Measuring transit-times between varying start- & end-states

rburcksen Thu Oct 21, 2010 11:57 am

Please find below a business case outlining the user requirements for an ad-hoc reporting environment and for which I would like to invite your comments on the solution I have come up with. I’m new to data-modelling and I value any suggestions you may have to improve my model.

Background
This ad-hoc reporting environment will be used to report on civil court cases. During the lifecycle of a court case the status of a court case changes multiple times until the final resolution..
In order to mark a current status for a court case as ‘complete’, the transactional system requires that the user selects a new status. Only then will the current status be marked as complete.
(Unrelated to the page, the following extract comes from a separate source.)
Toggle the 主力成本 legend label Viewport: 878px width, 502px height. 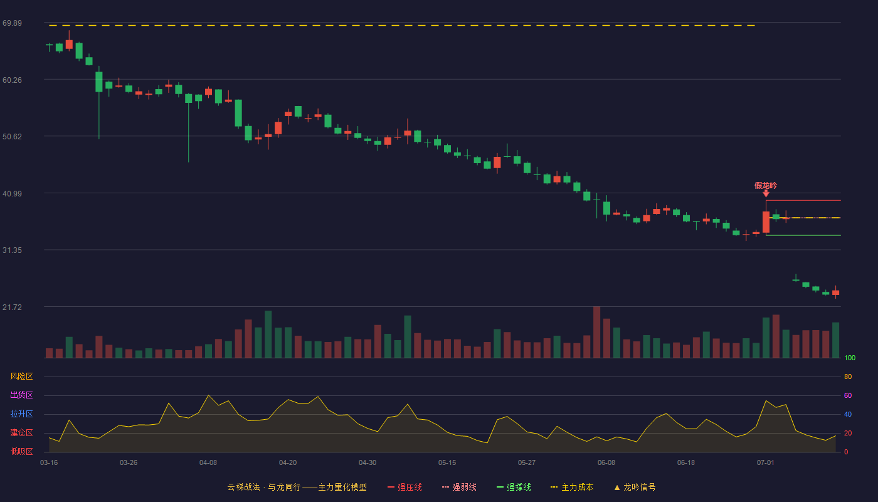[577, 487]
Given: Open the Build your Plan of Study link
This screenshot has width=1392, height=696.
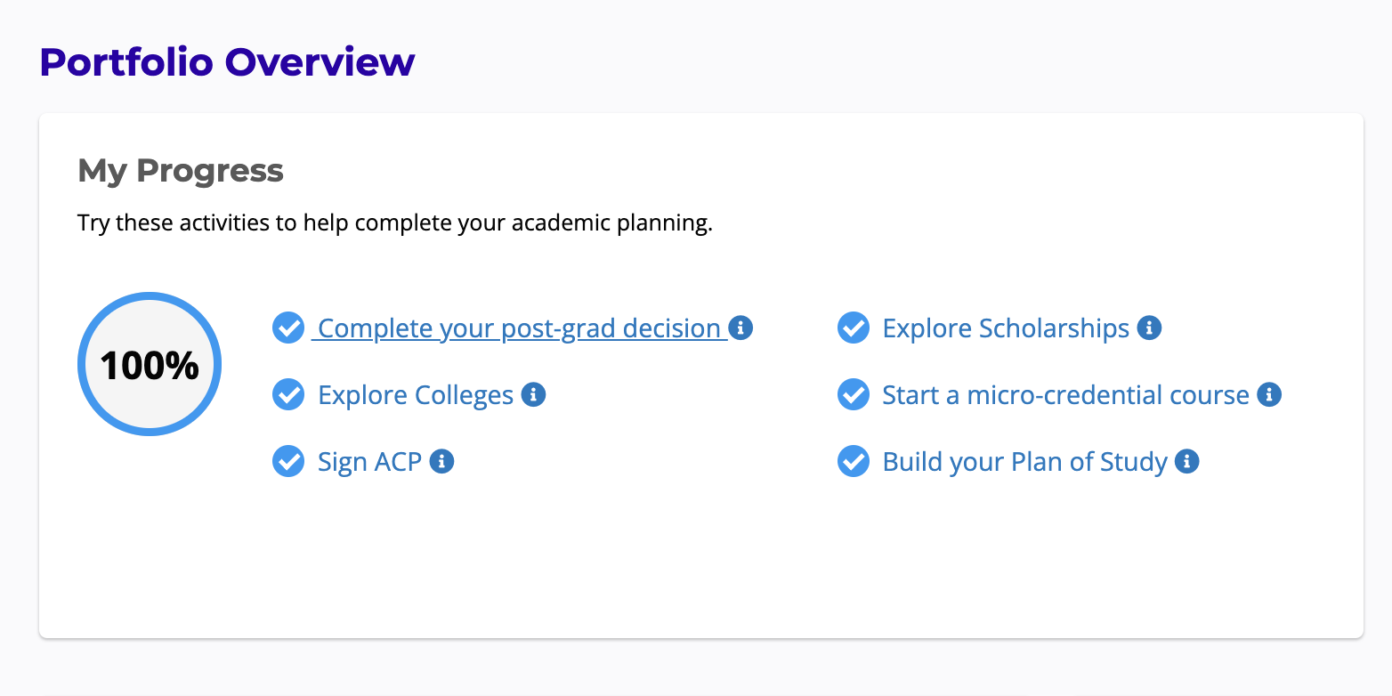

A sample of typical court cases and their statuses (A/B/C etc):
Note: The statuses are listed in their chronological order. Each combination of case & status is associated with a date and a completion flag.

Case 1: A > B > C > D > E > F > G > H > I> J
Case 2: A > D > F > G > J
Case 3: A > B > C > F > B > C> H > I

As you can see above, the number of statuses for each court case can be different. Not all court cases go through the same statuses. ( Case 2 is never assigned status B or C).
Also the order in which the statuses are applied can vary (Case 3 is ‘reset’ to status B after reaching status F)

User requirements
The data-model needs to support the following two requirements:
1. Users want to have the flexibility to choose a begin- and endstatus between wich the report should calculate the (average) transit-time.
Example: If a user wants to measure the transit time between status A & D, then case 1 & 2 need to be reported.
2. Users want to be able to report on the number of court cases that have reached a specific status.
Example: If a user wants to report how many court cases are pending status I then only case 3 should be reported.

Data model
The fact-table that I have come up with has the following structure:

ROW, CASENR, BEGIN_STATE, BEGIN_DATE, END_STATE, END_DATE, COMPLETE_FLAG
1, 1, A, begindate, B, enddate,Y
2, 1, B, begindate, C, enddate,Y
3, 1, C, begindate, D, enddate,Y
4, 1, D, begindate, E, enddate,Y
5, 1, E, begindate, F, enddate,Y
6, 1, F, begindate, G, enddate,Y
7, 1, G, begindate, H, enddate,Y
8, 1, H, begindate, I, enddate,Y
9, 1, I, begindate, J, enddate,N
10, 2, A, begindate, D, enddate,Y
11, 2, D, begindate, F, enddate,Y
12, 2, F, begindate, G, enddate,Y
13, 2, G, begindate, J, enddate,N
14, 3, A, begindate, B, enddate,Y
15, 3, B, begindate, C, enddate,Y
16, 3, C, begindate, F, enddate,Y
17, 3, F, begindate, B, enddate,Y
18, 3, B, begindate, C, enddate,Y
19, 3, C, begindate, H, enddate,Y
20, 3, H, begindate, I, enddate,N
In this model I’m effectively splitting the lifecycle of a court case into individual tracks, each
with its appropriate begin- and enddate & completion flag.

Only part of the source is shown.